*Exercise aim:* Look below for the line with "Instruction: Select the angaben.pdf entry", then repeat it and all lines after it, exactly, minus any pictures.

::::

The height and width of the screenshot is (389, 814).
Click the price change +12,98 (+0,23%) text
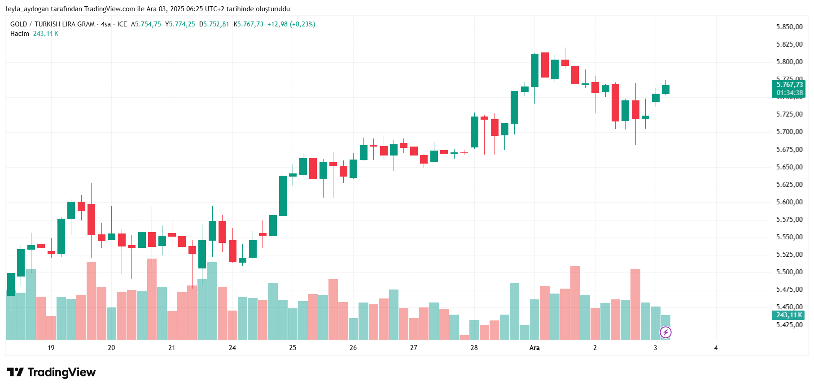291,24
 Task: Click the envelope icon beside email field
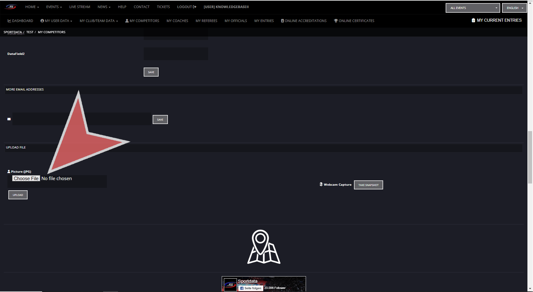(9, 119)
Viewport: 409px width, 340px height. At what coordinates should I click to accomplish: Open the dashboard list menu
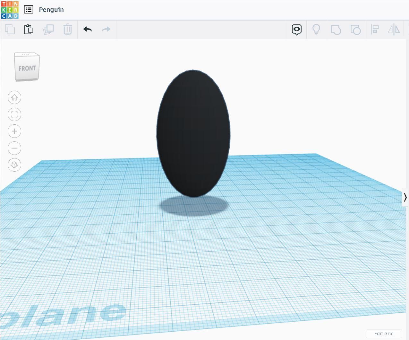coord(29,9)
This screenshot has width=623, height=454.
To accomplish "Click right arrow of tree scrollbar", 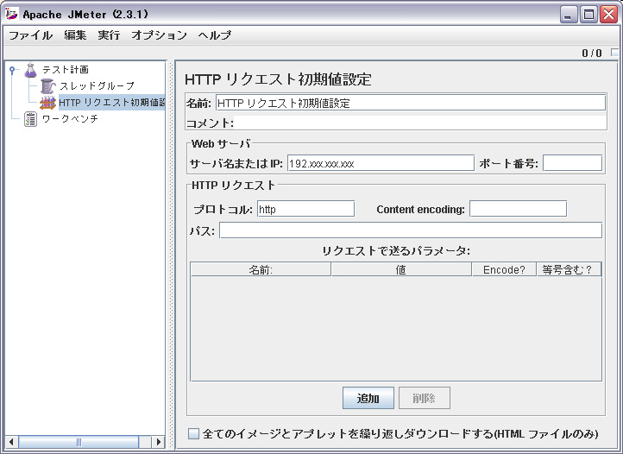I will pos(158,442).
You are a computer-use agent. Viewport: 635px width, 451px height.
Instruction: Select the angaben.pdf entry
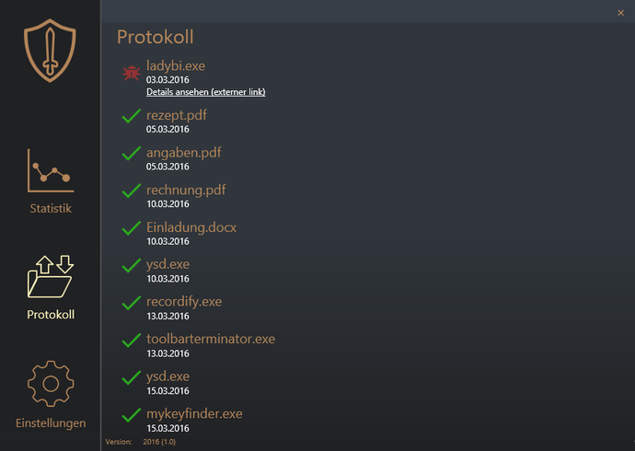[x=183, y=153]
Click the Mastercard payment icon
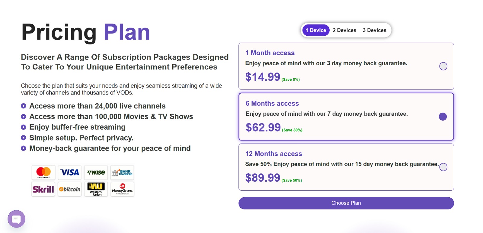 pos(43,173)
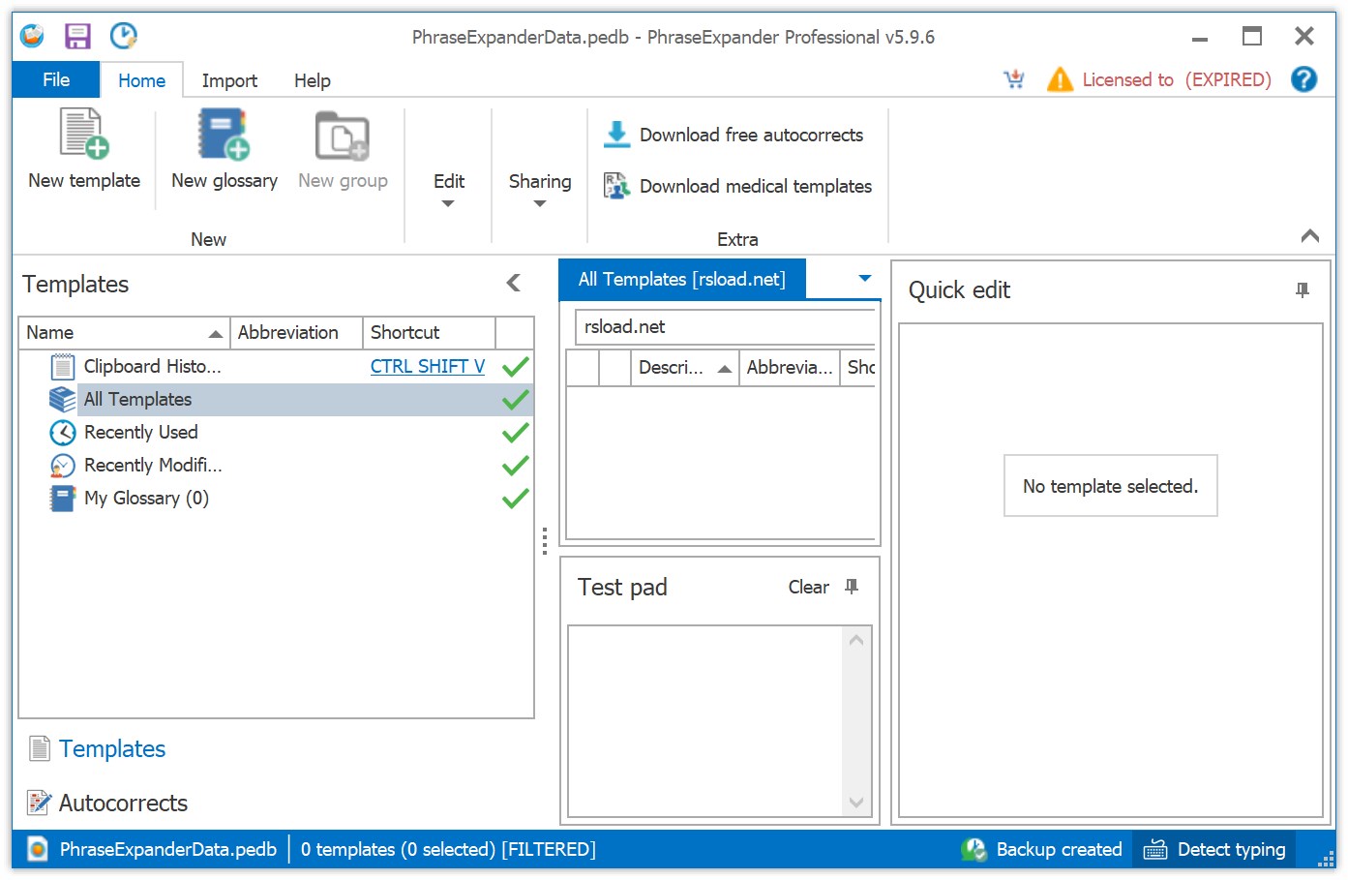Pin the Quick edit panel
This screenshot has width=1348, height=880.
1303,288
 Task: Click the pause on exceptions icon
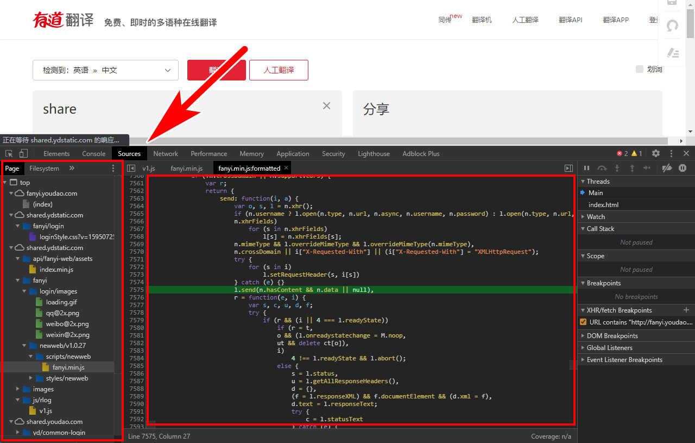click(682, 169)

::::

*Task answer:*
Instruction: Select the angaben.pdf entry
[x=183, y=153]
Click the Mastercard payment icon
 pos(43,173)
Pin the Quick edit panel
This screenshot has width=1348, height=880.
1303,288
 Task: Click the pause on exceptions icon
click(682, 169)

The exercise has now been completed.